A debugging trick: instrument the wait¶

type instrumentedCond struct {
    *sync.Cond
    name string
    n    atomic.Int64
}

func (c *instrumentedCond) Wait() {
    c.n.Add(1)
    defer c.n.Add(-1)
    c.Cond.Wait()
}

// Expose c.n via metrics

If c.n rises and never falls, you have a missed signal. The metric tells you exactly which Cond is starving.

Memory Model and Visibility¶

The Go memory model says: a Signal or Broadcast "happens before" the corresponding Wait returns. This is the same kind of synchronization edge as mu.Unlock happens-before the next mu.Lock returns. So state changes made by the signaller before Signal (under the lock) are visible to the waiter after Wait returns (under the lock again).

In practice this means: as long as every reader and writer of the shared state holds cond.L, the memory model is your friend. If anyone reads or writes the state outside the lock, all bets are off.

Atomic vs Lock¶

You sometimes see hybrid code:

// state is sync.atomic.Int32
mu.Lock()
for state.Load() == 0 {
    cond.Wait()
}
mu.Unlock()

The atomic load is technically redundant under the lock — but harmless. Where it goes wrong: if some other goroutine stores to state without the lock, that store may not be visible to the cond-waiter even after a Signal, because the memory edge is from Unlock to Lock, not from atomic-store to atomic-load.

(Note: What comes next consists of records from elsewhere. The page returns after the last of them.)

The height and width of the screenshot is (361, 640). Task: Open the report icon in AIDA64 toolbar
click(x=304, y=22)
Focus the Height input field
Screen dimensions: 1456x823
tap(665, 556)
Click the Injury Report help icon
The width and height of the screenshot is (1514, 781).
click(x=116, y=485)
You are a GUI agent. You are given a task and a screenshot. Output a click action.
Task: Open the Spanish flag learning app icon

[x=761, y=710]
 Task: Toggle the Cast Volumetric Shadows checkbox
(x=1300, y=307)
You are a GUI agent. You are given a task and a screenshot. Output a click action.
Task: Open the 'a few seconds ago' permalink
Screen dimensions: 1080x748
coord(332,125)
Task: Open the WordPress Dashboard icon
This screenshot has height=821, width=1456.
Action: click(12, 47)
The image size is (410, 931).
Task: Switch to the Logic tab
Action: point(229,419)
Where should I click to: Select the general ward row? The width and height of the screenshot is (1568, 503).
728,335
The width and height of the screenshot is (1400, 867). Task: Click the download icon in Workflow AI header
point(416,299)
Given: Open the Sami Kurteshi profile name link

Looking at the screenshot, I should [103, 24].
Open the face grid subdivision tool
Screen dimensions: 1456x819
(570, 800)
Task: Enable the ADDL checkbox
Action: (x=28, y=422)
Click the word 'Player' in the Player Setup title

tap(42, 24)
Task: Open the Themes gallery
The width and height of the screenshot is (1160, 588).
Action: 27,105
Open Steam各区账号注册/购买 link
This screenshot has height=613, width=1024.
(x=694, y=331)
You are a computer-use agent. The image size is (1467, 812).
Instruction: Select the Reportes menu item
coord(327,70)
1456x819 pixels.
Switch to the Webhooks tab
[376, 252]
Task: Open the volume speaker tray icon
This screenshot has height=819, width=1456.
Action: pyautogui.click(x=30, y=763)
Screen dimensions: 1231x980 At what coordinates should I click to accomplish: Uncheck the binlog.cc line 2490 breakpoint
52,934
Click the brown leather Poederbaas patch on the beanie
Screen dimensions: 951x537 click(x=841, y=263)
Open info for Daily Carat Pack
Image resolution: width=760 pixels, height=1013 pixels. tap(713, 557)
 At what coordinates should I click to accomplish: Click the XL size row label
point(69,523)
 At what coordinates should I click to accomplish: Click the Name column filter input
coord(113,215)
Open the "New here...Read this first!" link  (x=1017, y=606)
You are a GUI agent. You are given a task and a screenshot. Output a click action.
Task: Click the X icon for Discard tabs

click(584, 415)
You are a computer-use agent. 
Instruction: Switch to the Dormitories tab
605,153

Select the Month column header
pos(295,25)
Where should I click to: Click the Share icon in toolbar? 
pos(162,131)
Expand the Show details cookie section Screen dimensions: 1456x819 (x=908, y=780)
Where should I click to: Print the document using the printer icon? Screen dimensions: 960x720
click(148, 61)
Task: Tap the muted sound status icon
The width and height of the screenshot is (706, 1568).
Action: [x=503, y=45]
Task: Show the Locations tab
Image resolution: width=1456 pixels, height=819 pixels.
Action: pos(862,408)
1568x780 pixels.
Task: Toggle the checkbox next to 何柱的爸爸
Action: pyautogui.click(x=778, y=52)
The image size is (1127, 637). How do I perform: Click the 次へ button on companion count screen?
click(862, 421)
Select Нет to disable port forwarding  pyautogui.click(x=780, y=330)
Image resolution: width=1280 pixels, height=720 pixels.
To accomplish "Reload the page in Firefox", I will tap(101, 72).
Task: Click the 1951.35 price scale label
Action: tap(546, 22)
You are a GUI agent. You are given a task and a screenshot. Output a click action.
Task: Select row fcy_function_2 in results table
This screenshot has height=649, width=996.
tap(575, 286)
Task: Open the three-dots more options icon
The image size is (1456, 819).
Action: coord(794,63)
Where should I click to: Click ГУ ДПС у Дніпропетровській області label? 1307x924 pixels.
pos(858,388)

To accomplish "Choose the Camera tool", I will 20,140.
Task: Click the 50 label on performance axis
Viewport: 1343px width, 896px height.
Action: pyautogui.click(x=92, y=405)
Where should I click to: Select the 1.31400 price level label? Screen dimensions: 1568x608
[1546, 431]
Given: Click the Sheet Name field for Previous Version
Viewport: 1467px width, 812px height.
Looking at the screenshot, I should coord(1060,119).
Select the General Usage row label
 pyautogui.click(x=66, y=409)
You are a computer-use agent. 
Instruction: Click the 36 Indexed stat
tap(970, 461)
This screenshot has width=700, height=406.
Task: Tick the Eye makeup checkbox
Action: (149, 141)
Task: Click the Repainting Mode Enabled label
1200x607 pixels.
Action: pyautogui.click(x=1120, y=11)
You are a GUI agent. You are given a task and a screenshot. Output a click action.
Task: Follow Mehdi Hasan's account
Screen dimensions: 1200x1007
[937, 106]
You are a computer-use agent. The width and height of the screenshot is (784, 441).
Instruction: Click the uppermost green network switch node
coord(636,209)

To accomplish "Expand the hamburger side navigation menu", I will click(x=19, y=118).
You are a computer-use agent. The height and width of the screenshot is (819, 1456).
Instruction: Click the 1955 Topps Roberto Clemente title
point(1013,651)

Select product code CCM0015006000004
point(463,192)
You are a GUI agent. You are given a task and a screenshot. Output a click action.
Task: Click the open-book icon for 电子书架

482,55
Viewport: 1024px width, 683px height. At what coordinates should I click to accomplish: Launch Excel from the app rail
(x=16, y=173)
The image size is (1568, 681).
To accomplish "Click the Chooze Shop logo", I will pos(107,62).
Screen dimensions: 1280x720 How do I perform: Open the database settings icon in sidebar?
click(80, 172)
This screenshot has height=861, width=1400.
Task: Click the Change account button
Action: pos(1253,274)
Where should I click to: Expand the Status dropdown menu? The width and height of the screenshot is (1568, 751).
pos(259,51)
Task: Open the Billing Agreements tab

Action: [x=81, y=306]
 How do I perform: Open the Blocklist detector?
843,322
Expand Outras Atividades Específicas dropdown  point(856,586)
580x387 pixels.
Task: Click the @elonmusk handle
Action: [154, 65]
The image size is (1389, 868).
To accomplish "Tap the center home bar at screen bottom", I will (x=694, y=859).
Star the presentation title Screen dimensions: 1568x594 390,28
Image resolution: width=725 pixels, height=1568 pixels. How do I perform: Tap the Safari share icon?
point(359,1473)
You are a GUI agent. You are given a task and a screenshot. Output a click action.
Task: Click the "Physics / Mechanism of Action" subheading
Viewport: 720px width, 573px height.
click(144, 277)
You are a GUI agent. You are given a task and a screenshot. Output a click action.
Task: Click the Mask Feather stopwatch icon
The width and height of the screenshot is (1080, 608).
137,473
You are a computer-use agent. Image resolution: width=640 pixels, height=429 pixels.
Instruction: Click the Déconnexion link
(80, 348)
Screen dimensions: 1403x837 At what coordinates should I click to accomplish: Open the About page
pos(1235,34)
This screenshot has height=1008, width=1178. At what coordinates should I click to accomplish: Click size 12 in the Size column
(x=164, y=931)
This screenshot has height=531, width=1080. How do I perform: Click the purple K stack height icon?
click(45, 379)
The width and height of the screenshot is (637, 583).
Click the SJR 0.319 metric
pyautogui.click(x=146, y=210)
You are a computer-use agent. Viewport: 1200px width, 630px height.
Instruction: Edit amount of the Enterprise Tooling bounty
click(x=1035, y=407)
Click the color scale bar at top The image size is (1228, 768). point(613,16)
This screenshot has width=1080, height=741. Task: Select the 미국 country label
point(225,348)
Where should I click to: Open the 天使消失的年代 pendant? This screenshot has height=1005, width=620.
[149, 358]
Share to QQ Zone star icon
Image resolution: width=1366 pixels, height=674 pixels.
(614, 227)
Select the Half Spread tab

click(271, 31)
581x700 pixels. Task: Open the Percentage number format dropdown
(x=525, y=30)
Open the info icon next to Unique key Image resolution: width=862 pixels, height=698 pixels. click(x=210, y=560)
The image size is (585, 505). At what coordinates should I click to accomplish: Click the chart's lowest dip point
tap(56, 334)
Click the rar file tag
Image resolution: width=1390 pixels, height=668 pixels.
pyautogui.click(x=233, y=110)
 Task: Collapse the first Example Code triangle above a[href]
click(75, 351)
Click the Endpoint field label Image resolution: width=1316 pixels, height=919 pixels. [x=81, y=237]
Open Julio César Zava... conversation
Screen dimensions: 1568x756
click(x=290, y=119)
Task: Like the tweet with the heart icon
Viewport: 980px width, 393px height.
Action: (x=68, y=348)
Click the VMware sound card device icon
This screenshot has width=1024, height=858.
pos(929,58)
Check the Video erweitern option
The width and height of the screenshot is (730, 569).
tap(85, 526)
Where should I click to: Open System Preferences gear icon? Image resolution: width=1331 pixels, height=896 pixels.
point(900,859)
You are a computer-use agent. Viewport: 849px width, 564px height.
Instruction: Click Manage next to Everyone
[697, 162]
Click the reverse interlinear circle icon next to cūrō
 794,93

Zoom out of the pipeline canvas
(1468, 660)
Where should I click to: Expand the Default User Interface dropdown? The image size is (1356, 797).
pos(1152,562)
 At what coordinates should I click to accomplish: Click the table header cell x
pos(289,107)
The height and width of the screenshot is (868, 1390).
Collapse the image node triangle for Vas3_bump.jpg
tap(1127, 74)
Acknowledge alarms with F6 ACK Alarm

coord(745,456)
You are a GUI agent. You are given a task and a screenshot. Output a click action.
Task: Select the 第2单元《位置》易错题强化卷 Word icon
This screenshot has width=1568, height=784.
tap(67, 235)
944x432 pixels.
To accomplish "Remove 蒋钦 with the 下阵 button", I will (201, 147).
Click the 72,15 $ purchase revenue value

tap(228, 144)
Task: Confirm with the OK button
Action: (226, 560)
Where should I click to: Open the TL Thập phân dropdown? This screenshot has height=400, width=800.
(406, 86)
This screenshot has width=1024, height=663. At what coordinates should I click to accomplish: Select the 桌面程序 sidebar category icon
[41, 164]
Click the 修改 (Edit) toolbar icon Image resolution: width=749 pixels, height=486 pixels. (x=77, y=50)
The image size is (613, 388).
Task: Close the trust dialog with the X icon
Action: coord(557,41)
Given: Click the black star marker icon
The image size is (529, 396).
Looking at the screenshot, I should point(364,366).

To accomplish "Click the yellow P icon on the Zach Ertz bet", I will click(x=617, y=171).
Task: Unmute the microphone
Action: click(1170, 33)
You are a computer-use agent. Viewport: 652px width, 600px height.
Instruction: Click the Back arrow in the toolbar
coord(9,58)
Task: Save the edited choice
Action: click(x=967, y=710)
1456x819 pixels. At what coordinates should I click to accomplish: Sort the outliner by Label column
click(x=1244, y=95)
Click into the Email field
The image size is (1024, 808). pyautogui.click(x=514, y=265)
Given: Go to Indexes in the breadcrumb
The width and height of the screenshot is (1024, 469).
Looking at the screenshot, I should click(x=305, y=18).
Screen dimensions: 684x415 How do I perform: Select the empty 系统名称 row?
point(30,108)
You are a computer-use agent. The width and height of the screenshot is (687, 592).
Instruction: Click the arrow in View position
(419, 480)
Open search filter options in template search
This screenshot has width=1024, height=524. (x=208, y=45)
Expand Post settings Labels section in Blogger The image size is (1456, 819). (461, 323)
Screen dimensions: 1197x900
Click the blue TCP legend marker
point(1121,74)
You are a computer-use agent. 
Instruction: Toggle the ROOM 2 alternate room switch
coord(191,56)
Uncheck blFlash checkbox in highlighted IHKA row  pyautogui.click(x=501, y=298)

Stick to "always under the lock" and you have no surprises.

Re-entrancy¶

sync.Mutex is not re-entrant. If the signaller calls Signal and the signal-handling waiter immediately needs to call back into a function that locks cond.L, the design is broken. Refactor so callbacks happen after Unlock.

Code Review Checklist¶

When reviewing code that uses sync.Cond:

Summary¶

sync.Cond at the middle level is a tool of last resort — used deliberately, with a comment explaining why a channel was not chosen. Its strengths are bounded-queue-style designs with multiple predicates over one state, repeatable broadcast wake-ups, and cases where explicit data structures with their own inspection APIs are needed. Its weaknesses are the lack of cancellation, the lack of timeouts, the lack of select integration, and the four-rule discipline that beginners stumble on for a year.

The patterns to memorize:

Two Conds on one mutex for two predicates.
Broadcast for class-of-state changes (closed, paused, errored).
Signal for "one new item, one waiter takes it."
A closed flag plus broadcast on close — the only way to make Wait "cancellable."
Always for predicate() { cond.Wait() }. Never if.

The senior file covers architectural decisions: how to evaluate Cond vs channels in the context of a larger system, how to model state machines on top of Cond, and when runtime/sema or golang.org/x/sync/semaphore are better fits. The professional file opens the runtime hood and explains why the discipline rules exist by looking at notifyList and runtime_notifyListWait.